La frequentavo e ne apprezzavo la personalità forte. Corretta, schietta, semplice, umile, mai sottomessa. Una donna contagiosa, rigorosa, prima con se stessa e poi con gli altri. Odiava i conformismi e diffidava dei conformisti, anarchica (nel senso nobile del termine, ci spiegava), atea, laica, si è sempre mossa forte dei suoi sani e ferrei principi.

Si dedicava solamente a ciò che riteneva realmente importante, e lo faceva con tutta se stessa, non risparmiandosi, neanche nel periodo in cui la malattia cominciava a sottrarle energie.

Per chi ha avuto la fortuna di incontrarla, Piera è stata una maestra di vita.

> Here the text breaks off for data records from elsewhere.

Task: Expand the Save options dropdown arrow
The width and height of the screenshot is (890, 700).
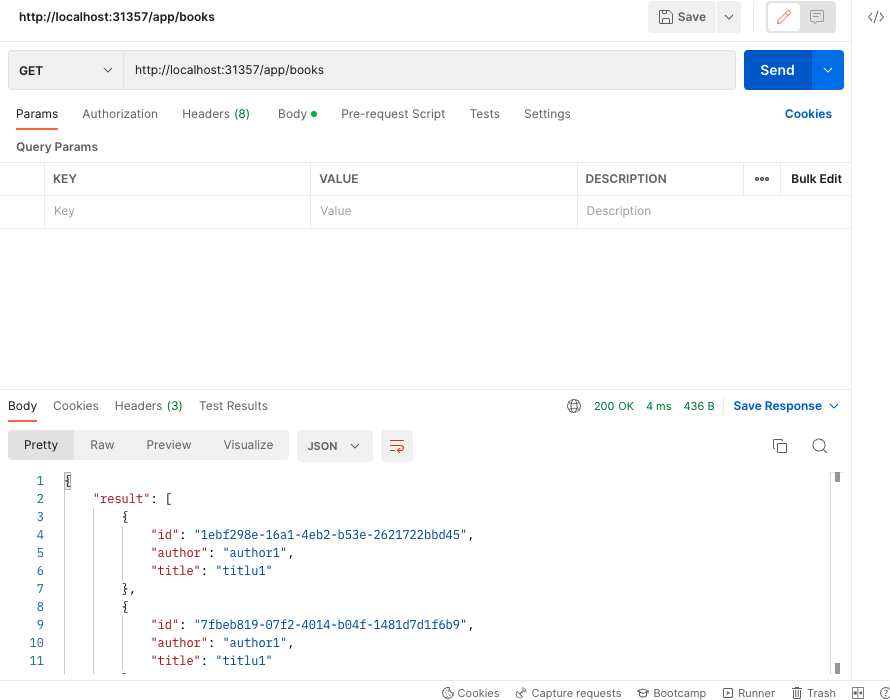Action: click(x=728, y=17)
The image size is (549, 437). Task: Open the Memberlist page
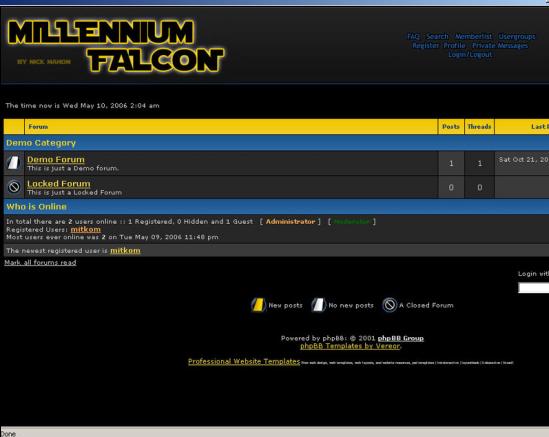[x=473, y=36]
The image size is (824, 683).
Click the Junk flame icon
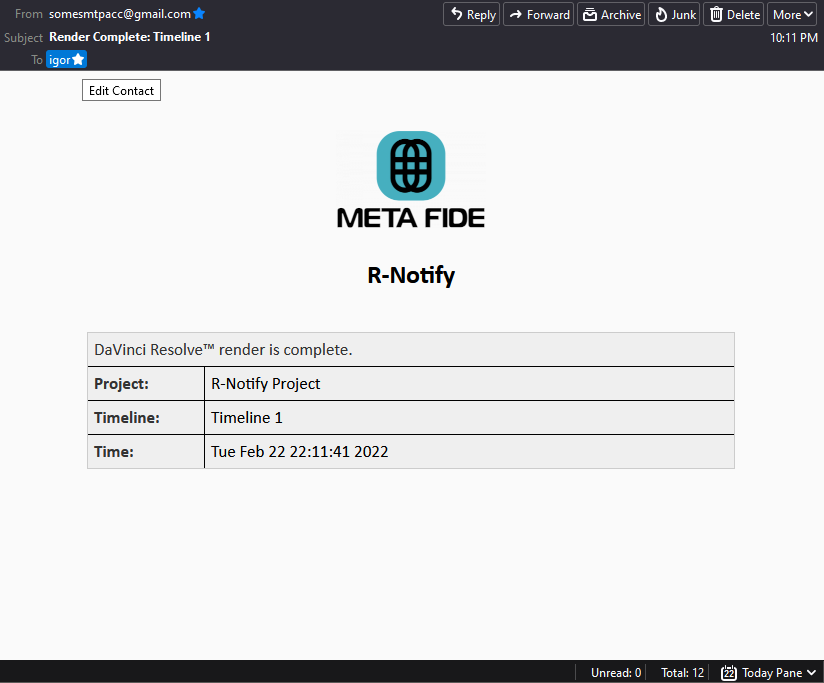[659, 14]
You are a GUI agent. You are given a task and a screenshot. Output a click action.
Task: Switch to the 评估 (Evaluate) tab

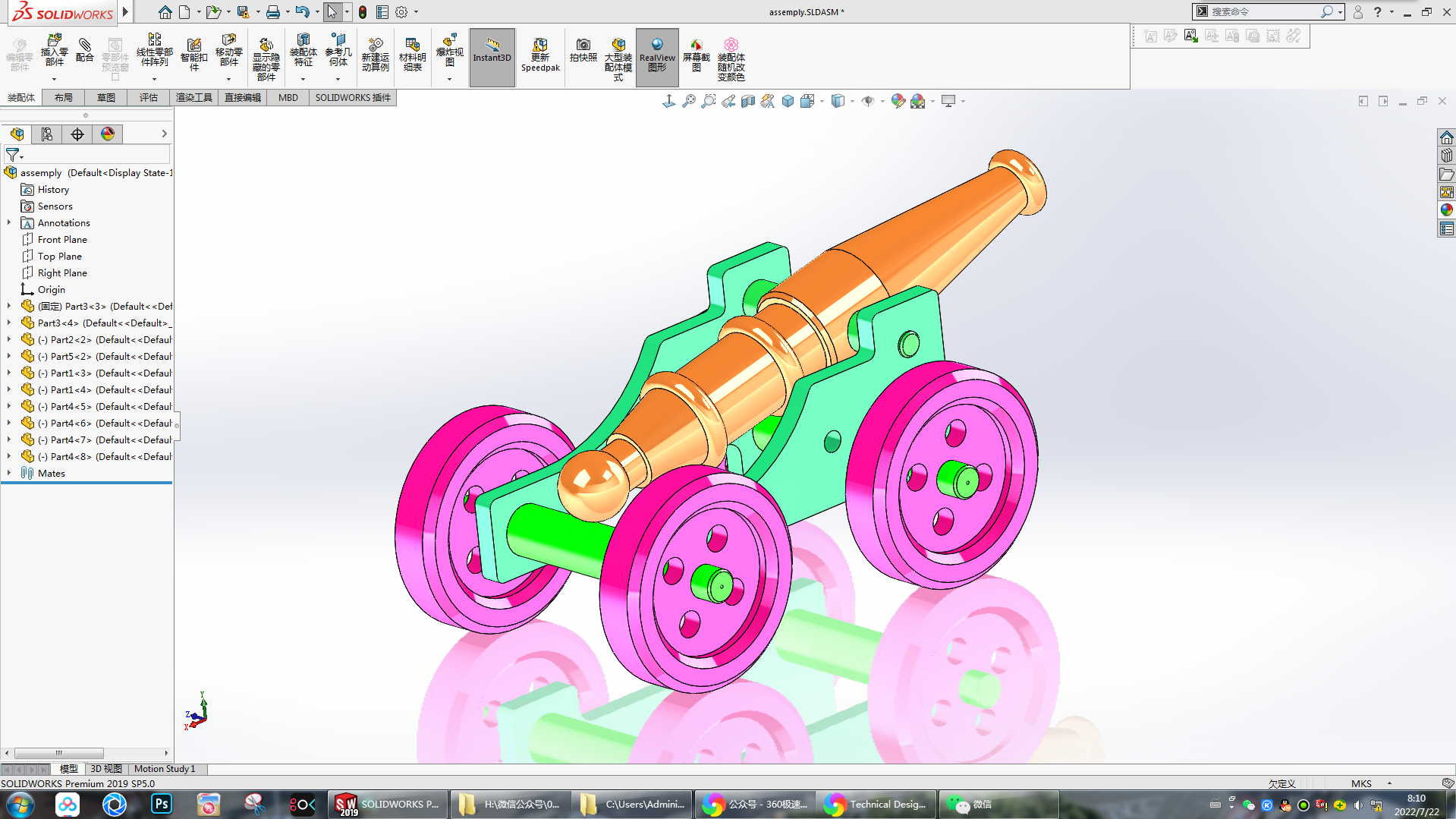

Con uno sguardo sempre rivolto alle vittime della società ingiusta, della politica sporca, si impegnava con tenacia a sfidarne e a combatterne i carnefici, gli speculatori. Aveva la consapevolezza di essere troppo piccola, e a volte sola, per riuscire in questa immane lotta, ma non per questo accennava ad una ritirata, sapeva quale significato avrebbe dovuto caratterizzare la sua vita. Era una combattente.

Piera ha fatto politica, nel senso più nobile del termine, e lo ha fatto sempre, in ogni situazione e condizione.

A cominciare dalla scuola, educando i suoi scolari alla legalità e all’impegno civico, in alcuni casi scontrandosi con i colleghi, ponendo al centro della sua azione i diritti dei bambini. Si è distinta per le sue lotte a favore della laicità della scuola pubblica, nonostante la consapevolezza di attirarsi più nemici che amici. Incurante delle numerose critiche che inevitabilmente le sarebbero piovute addosso.

Lo ha fatto nel corso dei lunghi anni dedicati al volontariato, per un periodo alla guida dell’associazione “Il Quartiere” al fianco di Sarina Ingrassia. Perché gli ultimi, gli svantaggiati, erano sempre al centro del suo agire quotidiano.

Lo ha fatto nel corso della sua attività nella redazione di Filo Diretto, scagliandosi contro la politica corrotta, le ingiustizie sociali, le ingerenze della Chiesa negli ambiti che dovevano rimanere laici.

Piera ha lasciato un’impronta indelebile sulle coscienze di tanti di noi che hanno accettato di percorrere insieme a lei una parte della nostra vita. Ha lasciato un vuoto in chi ha avuto il privilegio di conoscerla e di frequentarla, ma nello stesso tempo ci ha lasciato una grande ricchezza di valori, di principi, di testimonianze che è nostra responsabilità non disperdere.